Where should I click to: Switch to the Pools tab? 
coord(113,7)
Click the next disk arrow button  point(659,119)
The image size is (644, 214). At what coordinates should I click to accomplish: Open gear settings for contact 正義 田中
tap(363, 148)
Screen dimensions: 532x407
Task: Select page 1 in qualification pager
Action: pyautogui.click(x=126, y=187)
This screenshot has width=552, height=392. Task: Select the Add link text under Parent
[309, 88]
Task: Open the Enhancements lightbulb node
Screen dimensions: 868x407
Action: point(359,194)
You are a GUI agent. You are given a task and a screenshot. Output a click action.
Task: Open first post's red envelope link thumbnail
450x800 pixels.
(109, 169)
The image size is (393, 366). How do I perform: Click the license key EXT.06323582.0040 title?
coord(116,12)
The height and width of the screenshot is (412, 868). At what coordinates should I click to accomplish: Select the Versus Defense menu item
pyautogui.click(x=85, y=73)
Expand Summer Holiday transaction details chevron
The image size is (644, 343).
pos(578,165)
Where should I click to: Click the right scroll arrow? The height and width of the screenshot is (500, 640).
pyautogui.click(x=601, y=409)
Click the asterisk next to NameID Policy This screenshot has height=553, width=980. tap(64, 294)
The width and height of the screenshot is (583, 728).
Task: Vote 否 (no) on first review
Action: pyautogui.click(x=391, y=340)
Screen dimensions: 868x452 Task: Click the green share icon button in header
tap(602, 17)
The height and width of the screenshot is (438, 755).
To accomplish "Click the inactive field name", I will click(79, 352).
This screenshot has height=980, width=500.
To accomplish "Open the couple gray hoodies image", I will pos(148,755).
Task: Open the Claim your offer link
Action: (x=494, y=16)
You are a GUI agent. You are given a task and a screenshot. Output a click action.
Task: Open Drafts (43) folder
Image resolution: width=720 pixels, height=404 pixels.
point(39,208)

* What is needed
Find the line with "Screen dimensions: 868x407" in the data above. Restate it and all later lines word for word, ending with the last line.

* Exercise solution
Screen dimensions: 868x407
Action: point(359,194)
You are a GUI agent. You are given a task and a screenshot. Output a click action.
Task: Open first post's red envelope link thumbnail
450x800 pixels.
(109, 169)
The image size is (393, 366). How do I perform: Click the license key EXT.06323582.0040 title?
coord(116,12)
The height and width of the screenshot is (412, 868). At what coordinates should I click to accomplish: Select the Versus Defense menu item
pyautogui.click(x=85, y=73)
Expand Summer Holiday transaction details chevron
The image size is (644, 343).
pos(578,165)
Where should I click to: Click the right scroll arrow? The height and width of the screenshot is (500, 640).
pyautogui.click(x=601, y=409)
Click the asterisk next to NameID Policy This screenshot has height=553, width=980. tap(64, 294)
The width and height of the screenshot is (583, 728).
Task: Vote 否 (no) on first review
Action: pyautogui.click(x=391, y=340)
Screen dimensions: 868x452 Task: Click the green share icon button in header
tap(602, 17)
The height and width of the screenshot is (438, 755).
To accomplish "Click the inactive field name", I will click(79, 352).
This screenshot has height=980, width=500.
To accomplish "Open the couple gray hoodies image", I will pos(148,755).
Task: Open the Claim your offer link
Action: (x=494, y=16)
You are a GUI agent. You are given a task and a screenshot. Output a click action.
Task: Open Drafts (43) folder
Image resolution: width=720 pixels, height=404 pixels.
point(39,208)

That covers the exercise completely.